## SET TASKS:
**1.** In the Big Brother 14 forum thread, list each distinct username that appears in a post header, giving each name once.
**2.** Extend the Big Brother 14 forum thread, picking up after its final line.

# Big Brother 14 Thursday 8/30/2012



## jcondon (Jul 9, 2003)

WCBS 2 in NY is showing preseason football tomorrow.

WLNY-55 will have BB14 tomorrow night at 9pm. However my cable company doesn't have this channel.

So not sure how I will view this.

Just a heads up for those who get WLNY-55.


----------



## nyny523 (Oct 31, 2003)

jcondon said:


> WCBS 2 in NY is showing preseason football tomorrow.
> 
> WLNY-55 will have BB14 tomorrow night at 9pm. However my cable company doesn't have this channel.
> 
> ...


Thanks - I get it with FiOS.


----------



## jcondon (Jul 9, 2003)

nyny523 said:


> Thanks - I get it with FiOS.


I would too if Verizon would ever come back and finish hooking up our complex.


----------



## gossamer88 (Jul 27, 2005)

Cool! I get ch. 55...thanks for the heads up!


----------



## MauriAnne (Sep 21, 2002)

.. and on DirecTV, it's on (get this !!) Channel 55. 

Appreciate the heads up ---- I get LA channels as well, but would rather see it live.


----------



## 59er (Mar 27, 2008)

## DATA LINES:
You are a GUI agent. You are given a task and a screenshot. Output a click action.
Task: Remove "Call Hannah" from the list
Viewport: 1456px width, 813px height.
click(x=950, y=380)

## EXPECTED OUTPUTS:
**1.** jcondon, nyny523, gossamer88, MauriAnne, 59er

**2.**
TWC in NYC has 55 and the HD version on 755.


----------



## bleen (Aug 9, 2008)

Thanks very much for the alert!


----------



## mattack (Apr 9, 2001)

I presume it's going to be late due to Mitt's speech anyway? (at least on the west coast).. I missed the last ~7 minutes of last night's due to the speech.. (Well, it was really only like 2-3 minutes at most, since Big Brother ends WAY early, has a big commercial break, comes back for the credits, then has more commercials..)

I padded my 9pm shows 15 minutes extra tonight.. (I'll be out)


----------



## mattack (Apr 9, 2001)

Grr.. Still cut off a bit.. yeah I see that at least some eps are online.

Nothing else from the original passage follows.